Data redundancy is SDS’s “go to” strategy in dealing with disk failures. In the SDS world, “disks are expected to fail.” Their ability to heal from failure forms their core offering. This sounds very good in theory. In practice, however, it is challenging to get right. A good SDS does the following:
Makes redundant copies easily available. Poorly arranged copies, such as under the same server node or disk pool, makes recovery a nightmare. Your data fabric should be able to distribute copies across nodes and racks for maximum availability.
Restores lost copies without the applications seeing any downtime.
Avoids consuming unbound resources to achieve desired replication. This implies SDS lets your choose how aggressively you want to achieve desired replication.
Gives clear alerts when replication falls below desired levels. This helps administrators take corrective actions if needed. For example, it would sound an alarm to replace a failed disk.

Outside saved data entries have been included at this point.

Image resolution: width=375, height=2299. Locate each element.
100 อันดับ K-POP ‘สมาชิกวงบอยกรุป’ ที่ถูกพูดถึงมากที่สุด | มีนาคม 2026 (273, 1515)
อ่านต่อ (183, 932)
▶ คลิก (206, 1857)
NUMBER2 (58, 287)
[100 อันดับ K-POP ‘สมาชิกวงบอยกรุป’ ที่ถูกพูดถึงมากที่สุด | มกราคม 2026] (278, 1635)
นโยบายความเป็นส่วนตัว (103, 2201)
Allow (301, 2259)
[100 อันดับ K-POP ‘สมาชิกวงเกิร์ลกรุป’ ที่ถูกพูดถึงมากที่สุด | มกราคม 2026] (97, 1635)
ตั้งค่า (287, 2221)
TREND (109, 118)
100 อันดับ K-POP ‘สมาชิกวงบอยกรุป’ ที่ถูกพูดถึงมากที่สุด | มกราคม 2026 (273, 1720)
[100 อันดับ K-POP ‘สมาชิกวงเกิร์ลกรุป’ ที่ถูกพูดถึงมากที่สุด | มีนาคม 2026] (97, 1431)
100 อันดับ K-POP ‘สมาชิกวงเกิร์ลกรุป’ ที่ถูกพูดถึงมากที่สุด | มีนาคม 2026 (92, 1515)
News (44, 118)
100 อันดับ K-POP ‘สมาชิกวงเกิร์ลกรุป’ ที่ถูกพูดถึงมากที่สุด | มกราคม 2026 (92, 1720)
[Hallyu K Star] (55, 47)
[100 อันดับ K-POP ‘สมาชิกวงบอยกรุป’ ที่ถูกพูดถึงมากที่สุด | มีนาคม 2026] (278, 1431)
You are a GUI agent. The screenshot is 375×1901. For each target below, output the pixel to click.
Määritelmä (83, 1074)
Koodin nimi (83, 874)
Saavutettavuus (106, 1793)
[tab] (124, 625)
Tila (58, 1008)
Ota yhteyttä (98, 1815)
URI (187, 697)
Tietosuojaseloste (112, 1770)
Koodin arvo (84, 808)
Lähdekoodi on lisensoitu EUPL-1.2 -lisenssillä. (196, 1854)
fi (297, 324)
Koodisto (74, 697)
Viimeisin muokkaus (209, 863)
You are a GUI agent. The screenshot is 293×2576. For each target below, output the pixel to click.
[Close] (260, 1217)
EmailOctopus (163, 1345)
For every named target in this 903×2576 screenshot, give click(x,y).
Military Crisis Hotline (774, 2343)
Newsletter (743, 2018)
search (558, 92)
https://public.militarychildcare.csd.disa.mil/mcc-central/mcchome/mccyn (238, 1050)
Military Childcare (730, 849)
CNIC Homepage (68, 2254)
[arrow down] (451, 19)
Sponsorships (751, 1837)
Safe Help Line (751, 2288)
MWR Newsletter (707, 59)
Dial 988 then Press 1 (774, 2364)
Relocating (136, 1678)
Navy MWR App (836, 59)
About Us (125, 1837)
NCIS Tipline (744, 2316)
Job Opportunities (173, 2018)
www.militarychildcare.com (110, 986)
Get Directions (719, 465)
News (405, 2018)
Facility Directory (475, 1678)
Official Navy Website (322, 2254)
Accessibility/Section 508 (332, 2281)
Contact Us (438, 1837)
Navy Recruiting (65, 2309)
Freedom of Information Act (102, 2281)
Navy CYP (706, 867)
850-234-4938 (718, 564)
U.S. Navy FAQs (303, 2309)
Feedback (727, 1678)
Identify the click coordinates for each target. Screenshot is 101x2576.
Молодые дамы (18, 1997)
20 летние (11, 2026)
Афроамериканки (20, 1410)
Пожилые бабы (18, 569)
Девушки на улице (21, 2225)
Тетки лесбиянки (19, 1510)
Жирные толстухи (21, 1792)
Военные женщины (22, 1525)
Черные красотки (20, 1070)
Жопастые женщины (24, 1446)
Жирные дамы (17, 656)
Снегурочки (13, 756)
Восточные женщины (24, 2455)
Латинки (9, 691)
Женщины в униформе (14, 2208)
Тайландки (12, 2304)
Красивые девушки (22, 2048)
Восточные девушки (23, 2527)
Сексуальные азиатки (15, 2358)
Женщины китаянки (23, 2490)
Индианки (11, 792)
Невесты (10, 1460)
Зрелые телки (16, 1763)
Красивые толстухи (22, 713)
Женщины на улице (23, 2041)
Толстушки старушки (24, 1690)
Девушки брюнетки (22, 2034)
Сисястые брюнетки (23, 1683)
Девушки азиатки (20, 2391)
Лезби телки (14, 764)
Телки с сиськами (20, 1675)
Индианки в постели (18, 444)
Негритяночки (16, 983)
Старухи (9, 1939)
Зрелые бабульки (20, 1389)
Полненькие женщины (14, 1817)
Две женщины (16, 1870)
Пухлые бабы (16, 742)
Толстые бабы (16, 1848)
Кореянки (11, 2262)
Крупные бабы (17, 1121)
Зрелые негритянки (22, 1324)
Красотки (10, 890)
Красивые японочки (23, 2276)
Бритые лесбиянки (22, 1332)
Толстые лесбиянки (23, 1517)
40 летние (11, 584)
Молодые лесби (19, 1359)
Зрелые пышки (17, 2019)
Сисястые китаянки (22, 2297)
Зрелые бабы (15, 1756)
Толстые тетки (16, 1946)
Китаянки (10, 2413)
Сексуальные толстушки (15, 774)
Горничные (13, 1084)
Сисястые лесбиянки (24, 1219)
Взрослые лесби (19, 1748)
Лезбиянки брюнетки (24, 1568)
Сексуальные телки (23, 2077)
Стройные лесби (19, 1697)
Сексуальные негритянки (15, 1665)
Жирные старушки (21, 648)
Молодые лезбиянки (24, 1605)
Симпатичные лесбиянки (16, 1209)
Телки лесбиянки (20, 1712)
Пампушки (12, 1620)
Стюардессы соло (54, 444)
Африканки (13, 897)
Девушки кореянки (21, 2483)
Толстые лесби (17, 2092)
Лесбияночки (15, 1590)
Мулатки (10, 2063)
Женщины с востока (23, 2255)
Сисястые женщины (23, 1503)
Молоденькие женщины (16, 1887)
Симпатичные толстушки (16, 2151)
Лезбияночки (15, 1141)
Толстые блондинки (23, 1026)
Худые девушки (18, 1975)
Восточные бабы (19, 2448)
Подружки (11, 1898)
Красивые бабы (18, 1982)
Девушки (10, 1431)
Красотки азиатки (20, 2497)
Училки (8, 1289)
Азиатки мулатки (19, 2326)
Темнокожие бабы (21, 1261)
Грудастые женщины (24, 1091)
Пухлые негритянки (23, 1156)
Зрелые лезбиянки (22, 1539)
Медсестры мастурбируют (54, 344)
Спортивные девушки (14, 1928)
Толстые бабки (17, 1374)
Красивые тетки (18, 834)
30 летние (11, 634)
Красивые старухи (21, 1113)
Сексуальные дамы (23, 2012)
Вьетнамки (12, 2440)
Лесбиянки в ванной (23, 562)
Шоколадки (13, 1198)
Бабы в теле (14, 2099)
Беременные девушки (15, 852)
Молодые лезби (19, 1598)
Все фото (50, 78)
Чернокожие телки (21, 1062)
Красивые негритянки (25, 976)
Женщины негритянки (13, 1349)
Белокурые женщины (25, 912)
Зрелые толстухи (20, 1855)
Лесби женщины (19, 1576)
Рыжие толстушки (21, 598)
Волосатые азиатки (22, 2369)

Distributes load to avoid bottlenecking. This ensures that when recovering lost data, most of the available storage servers contribute to recovery, instead of a select few.
Makes addition and deletion of resources seamless. Additionally, it handles dropped servers as well as disks. In the event of new storage servers and disks becoming available, they are absorbed seamlessly.
MapR XD is a distributed file and object store, underlying all of MapR product offerings. It was built from the ground-up to scale to over a thousand nodes. MapR XD intelligently distributes copies of data across available storage pools. A storage pool in MapR XD is a logical grouping of disks that can each be accessed by a cluster node. When configured correctly, MapR continues to work, even after a rack failure (not just a server or disk failure).
MapR offers an intelligent POSIX client that tracks all the copies of data on the platform. If it cannot fetch data from the master copy, it knows where the redundant copies are. It does not need to query a metadata server for every request.
Actual recovery times on disk failure will depend on many factors. Let's begin with the assumption that we have the following:
MapR has inbuilt smarts to ensure that any access to the lost disk is redirected to the copies of the data. Additionally, MapR defines two replication parameters: minimum replication and maximum replication. If the replication level falls below the maximum value but is still above the minimum value, MapR XD does nothing for 60 minutes. This gives time for nodes to self-heal. It also avoids reacting to pseudo-panic situations.
However, if the replication falls below the minimum replication factor, MapR gets to work right away. By default, MapR XD allocates only 20% of the network resources to restore desired replication. This is a tunable parameter and can be changed for conformance to varying SLAs.
When a disk fails on a MapR cluster, all the nodes in the cluster start contributing to restore the lost data to the replication level as defined in the SLA (recommended 3x). Thanks to the MapR smart data layout, the bigger the MapR cluster, the faster the data recovery time.
A 10 GbE network provides a bandwidth of 10/8, about 1.25 GB/sec. So each node can only read or write 250 MB per second (20% of 1.25 GB/sec). If MapR loses 4 TB of data from its storage pool, then to revert to the replication level prior to data loss, each node will have to contribute 4 TB/49 (node with failed disk has nothing to contribute). 4 TB/49 is about 83.6 GB. For each node to read or write 83.6 GB at 250 MB/sec is about 343 seconds or 6 minutes.
|Cluster Size||Data Lost (TB)||Approximate Time to Recover (Minutes)|
Approximate recovery times for different network and disk sizes)
By maintaining redundant copies of data and distributing it intelligently in your cluster, recovering from a disk failure is quicker. The bigger the cluster size, the quicker the recovery. Additionally, disk failure should not bring your storage fabric to a crawl. Recovery can happen in a non-disruptive way. Finally, disk failures are a part of life. With MapR, customers can meet SLAs and mitigate any risk arising from disk/server or rack failures.